#### [Prompt]
Could you write out the whole listing below again, requests included, with each coordinate in the answers shifted by -30 and the pictures left out?

#### [Pointing listing for text and elements]
....

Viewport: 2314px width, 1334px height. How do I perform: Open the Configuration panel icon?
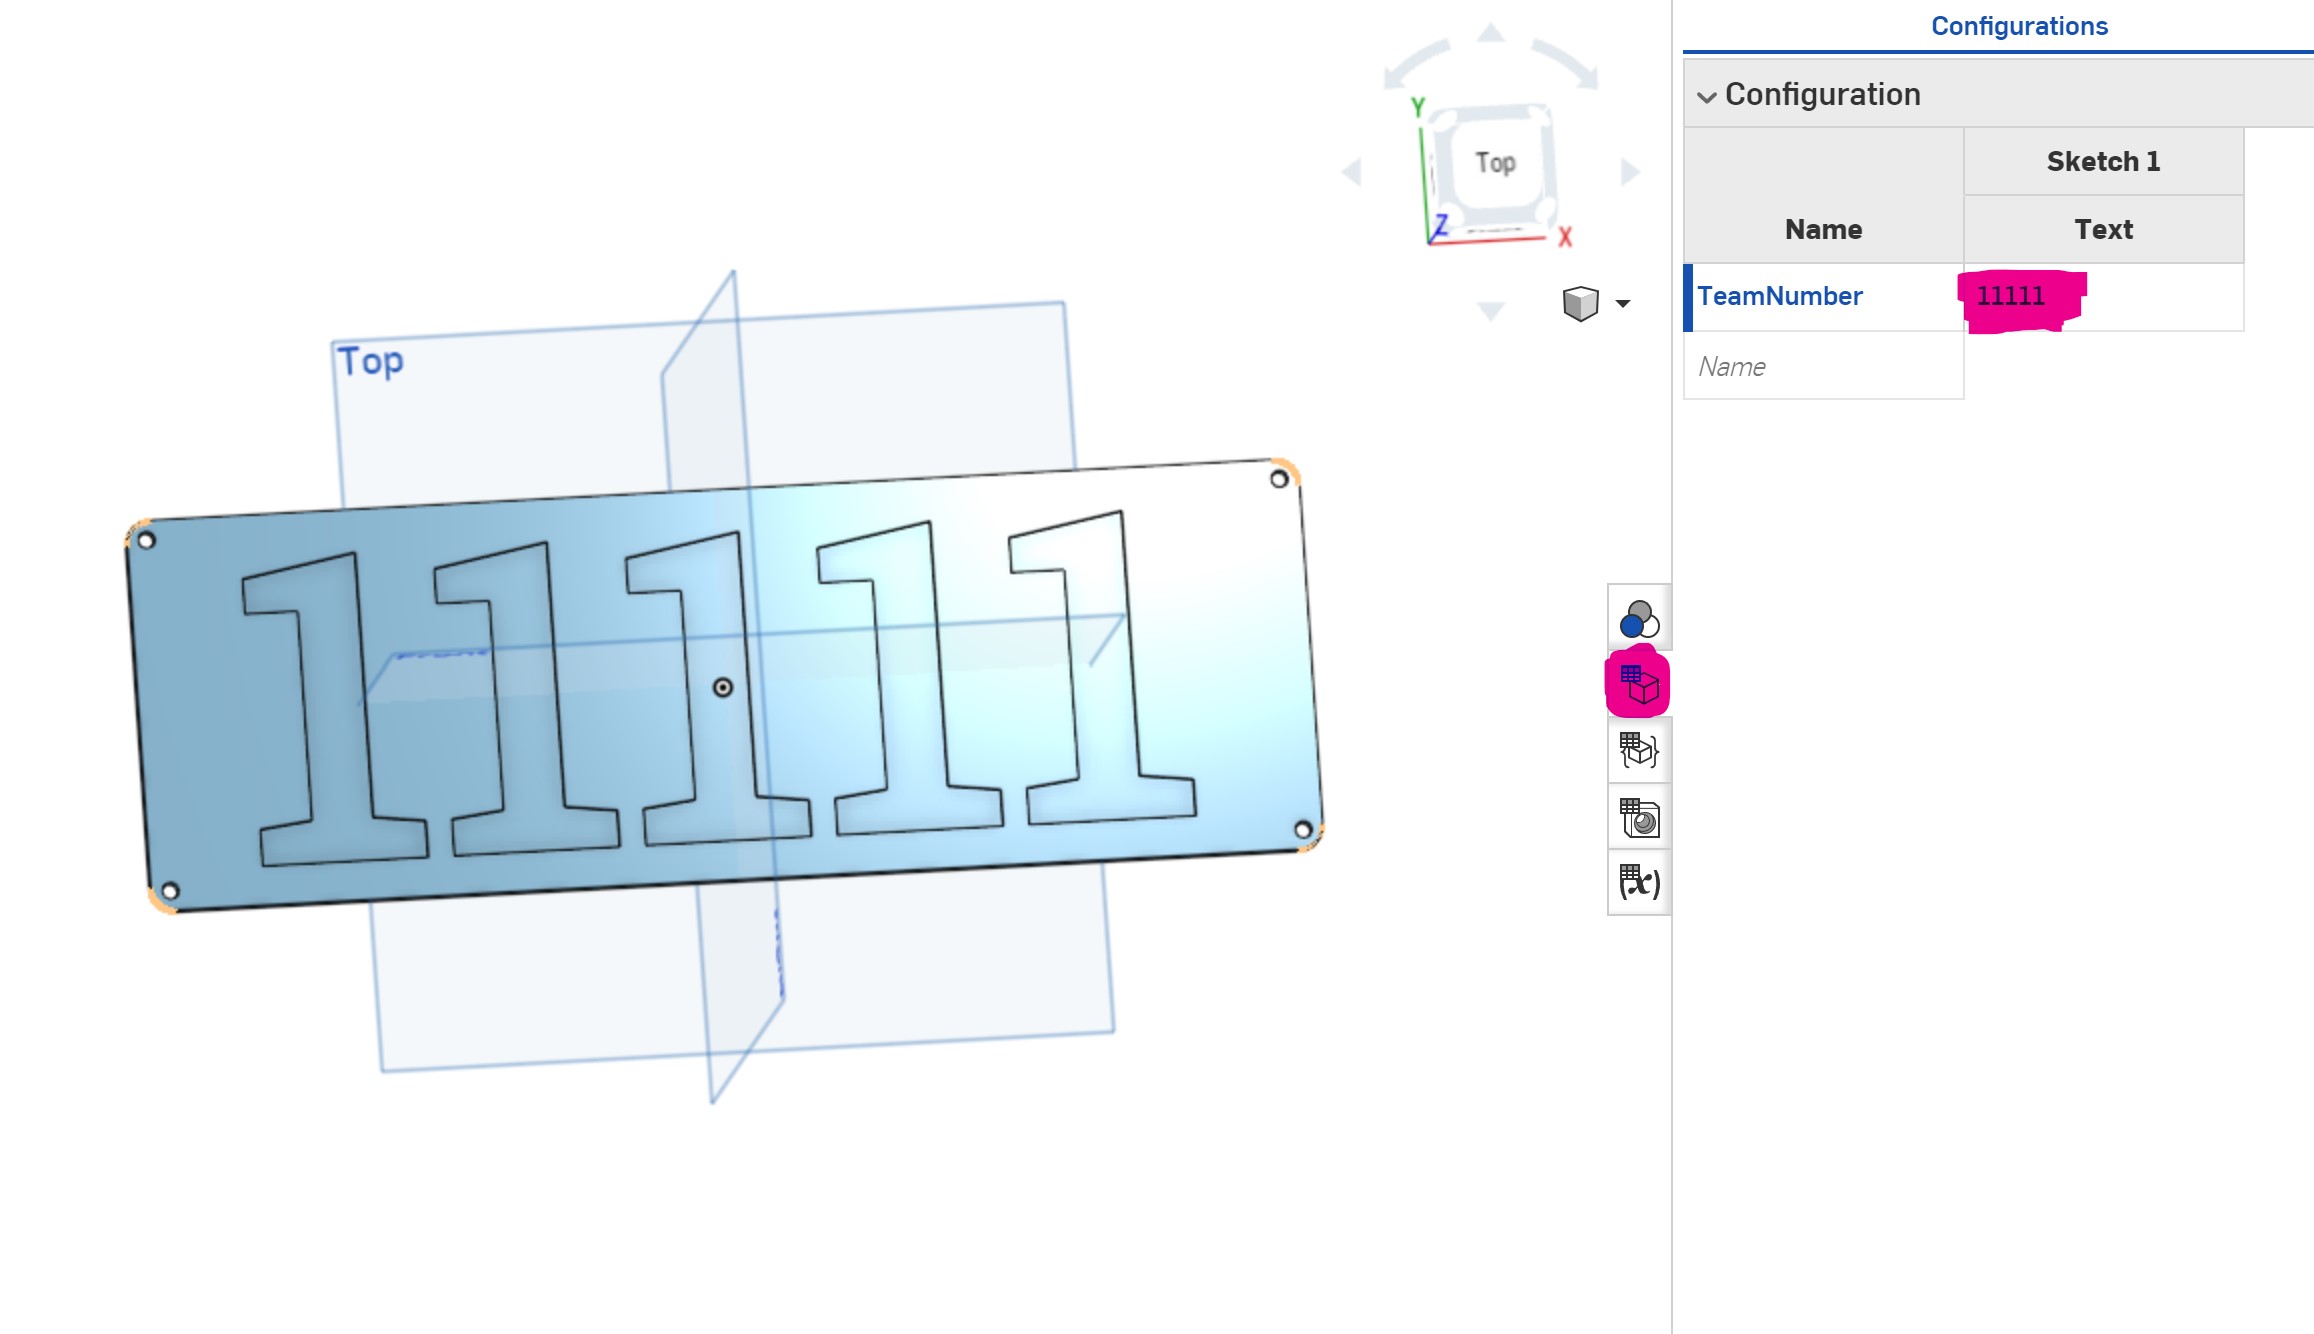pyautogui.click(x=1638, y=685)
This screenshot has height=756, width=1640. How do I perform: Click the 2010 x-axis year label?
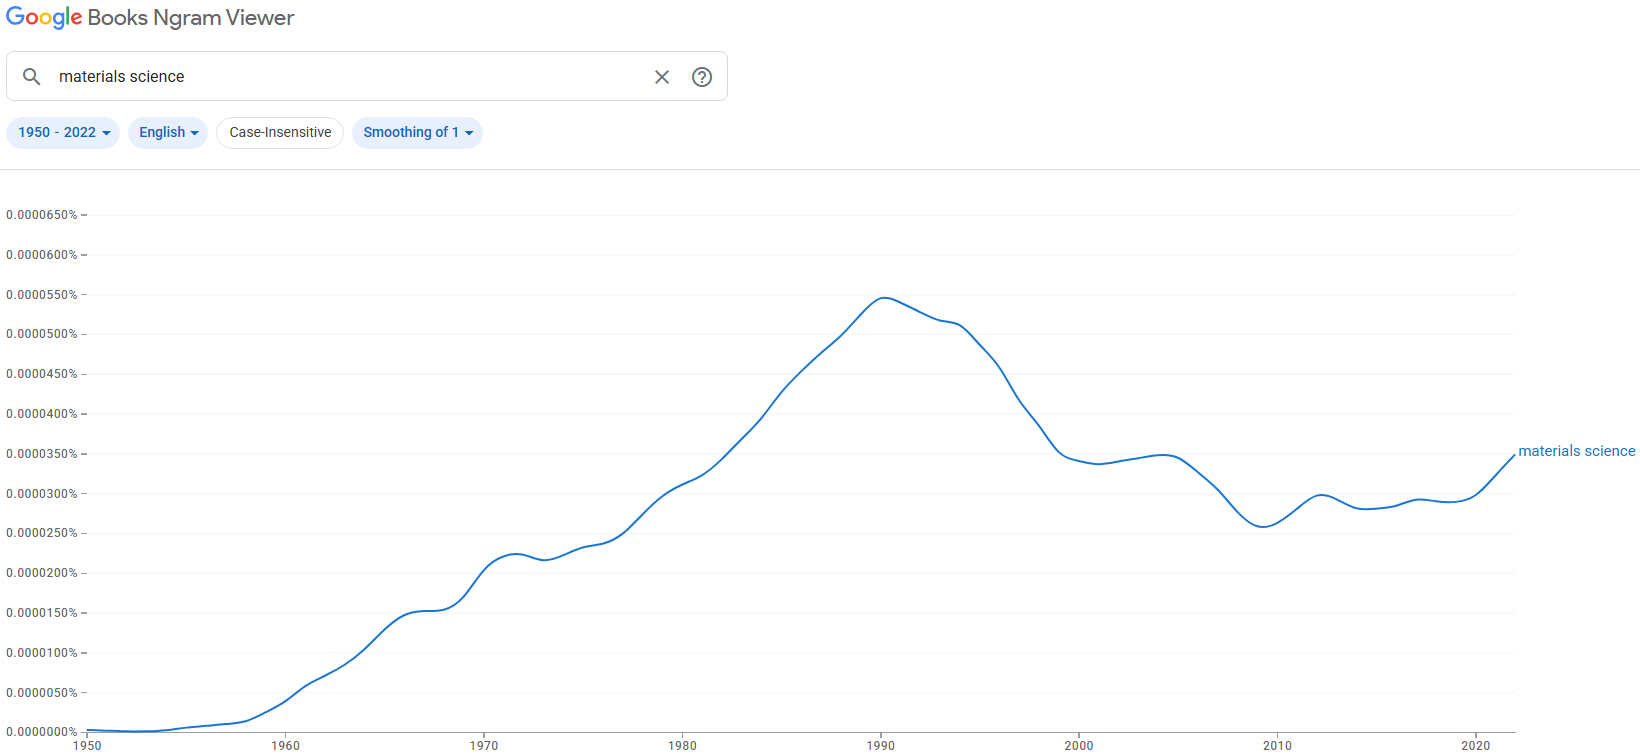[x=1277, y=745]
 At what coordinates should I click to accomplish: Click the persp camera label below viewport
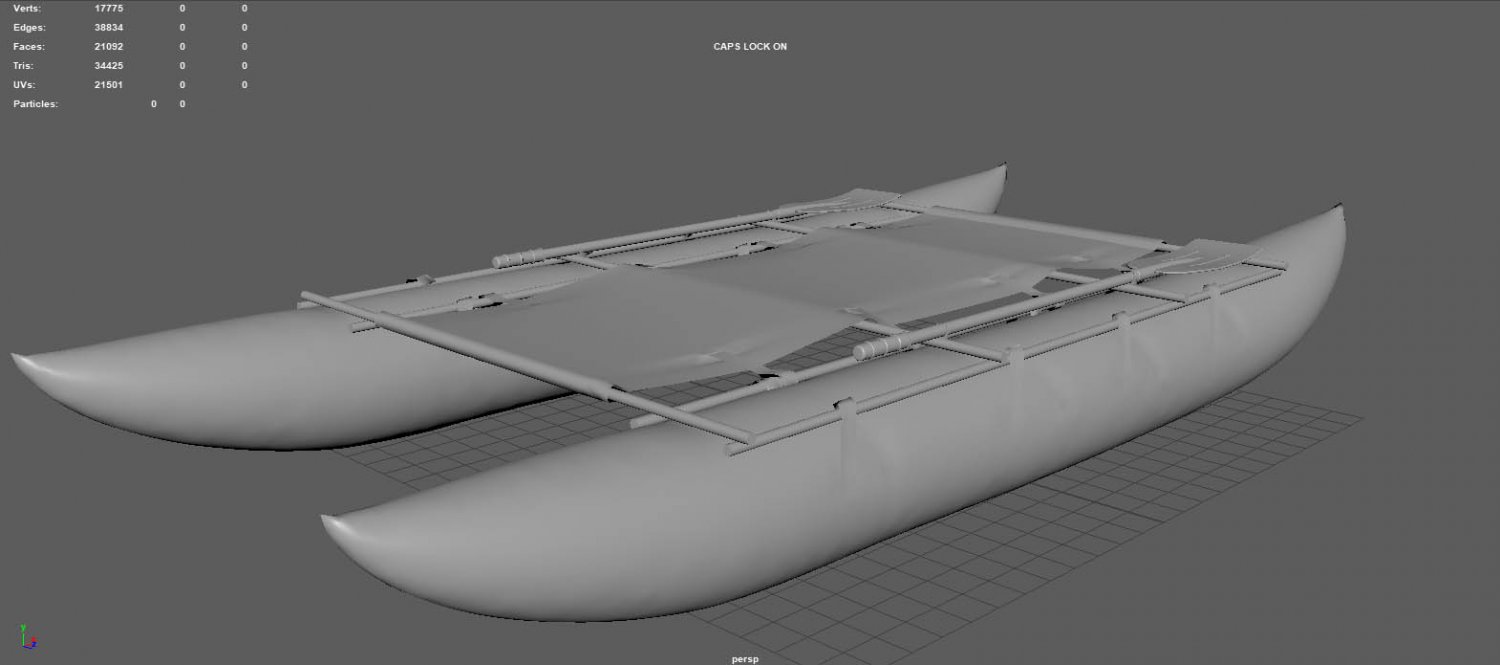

....

#### [Response to the task]
Viewport: 2314px width, 1334px height. How do I perform: Open the Configuration panel icon?
pyautogui.click(x=1608, y=655)
This screenshot has height=756, width=1640. How do I perform: Click the 2010 x-axis year label?
[x=1247, y=715]
 At what coordinates should I click to accomplish: Click the persp camera label below viewport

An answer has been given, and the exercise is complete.